Alison Richards first noticed her long blonde hair thinning and falling out in her 20s. “There was one day in the shower where I just had hundreds of strands of hair, like fistfuls of hair coming out,” she remembers. It was terrifying, she says.
By some estimates, half of all women will experience hair loss at some point. Online searches can quickly lead to ads and influencers promising cures; celebrities also set unrealistic expectations, often aided by wigs or extensions, says Richards.
Some evidence-backed treatments exist, but no single remedy works for everyone or for every type of hair loss. Here are key facts to understand and next steps to get help.
Hair growth is cyclical
Dermatologist Carolyn Goh explains that each hair goes through growth, transition and rest phases. When an old hair sheds, a new one usually pushes it out. Shedding normally happens in a staggered pattern; seeing a clump of hair in the drain doesn’t automatically mean a bald spot is coming. However, major stresses — childbirth, illness or infections such as COVID — can synchronize hair cycles and cause a larger, temporary shed. Most of the time, hair regrows on its own.
When hair doesn’t return
The most common cause of permanent hair thinning is androgenetic alopecia (female pattern hair loss), which progresses with age. In women it often begins at the crown; you may notice a widening part and more visible scalp. Less common causes include alopecia areata, an autoimmune condition that causes one or more round bald patches, and scarring alopecias, which can produce bald areas often accompanied by itching, tenderness, redness or bumps.
Why a diagnosis matters
Different types of hair loss respond to different treatments, so seeing a clinician for a diagnosis is important. That can be challenging: dermatology appointments may be months away, and primary care clinicians sometimes minimize the concern. Thea Chassin, who has alopecia areata and founded the support group Bald Girls Do Lunch, urges persistence when seeking dermatologist appointments, even calling repeatedly to catch cancellations.

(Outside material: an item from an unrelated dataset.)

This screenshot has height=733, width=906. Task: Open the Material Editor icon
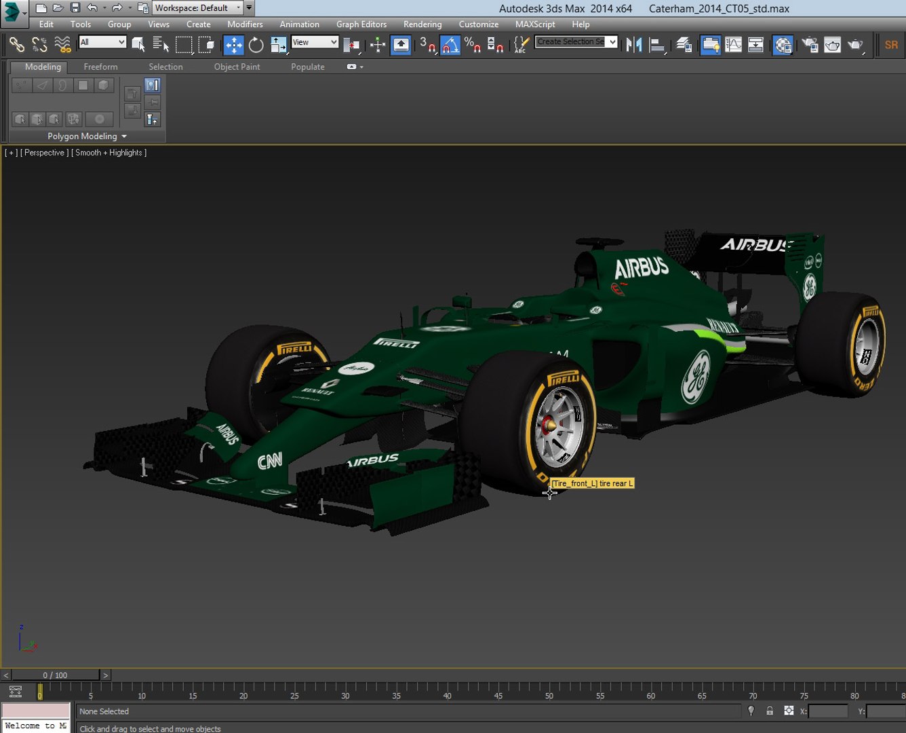click(783, 45)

Telehealth can be an option for quicker access. Some services let you answer questions online and consult remotely, then deliver prescriptions. But be cautious: many telehealth providers focus on androgenetic alopecia and may not reliably diagnose less common conditions like alopecia areata or fungal scalp disease. If you’re unsure what’s causing your loss, an in-person visit is often best at first.
Treatments: old and new
Topical minoxidil (Rogaine) is available over the counter in foam form and can lengthen the growth phase of hair, helping more hairs remain on the head. It’s effective for pattern hair loss but can be messy and is not recommended during pregnancy or breastfeeding.
Minoxidil is also used orally in some practices. Richards is taking oral minoxidil plus spironolactone, a medication some clinicians prescribe off-label for female pattern hair loss; her dermatologist monitors her for side effects.
For alopecia areata, a newer class of drugs — JAK inhibitors — has been approved in recent years. These target immune pathways that attack hair follicles; clinical reviews have shown improved regrowth compared with placebo. Steroid injections into the scalp are another established treatment that has induced regrowth for many with alopecia areata.
Living with hair loss
Chassin, who regained hair after steroid injections years ago and later lost it again, emphasizes that it’s possible to live beautifully bald or to use scarves, hats, wigs and other options. She believes acceptance — making baldness a normalized option for women as it is for men — should be more common.
Support can be crucial. Richards found community in online forums and with others who have alopecia. “There’s always going to be somebody to hold your hand, cheer you on,” she says. If hair loss affects your sense of beauty, she adds, “beauty gets redefined.”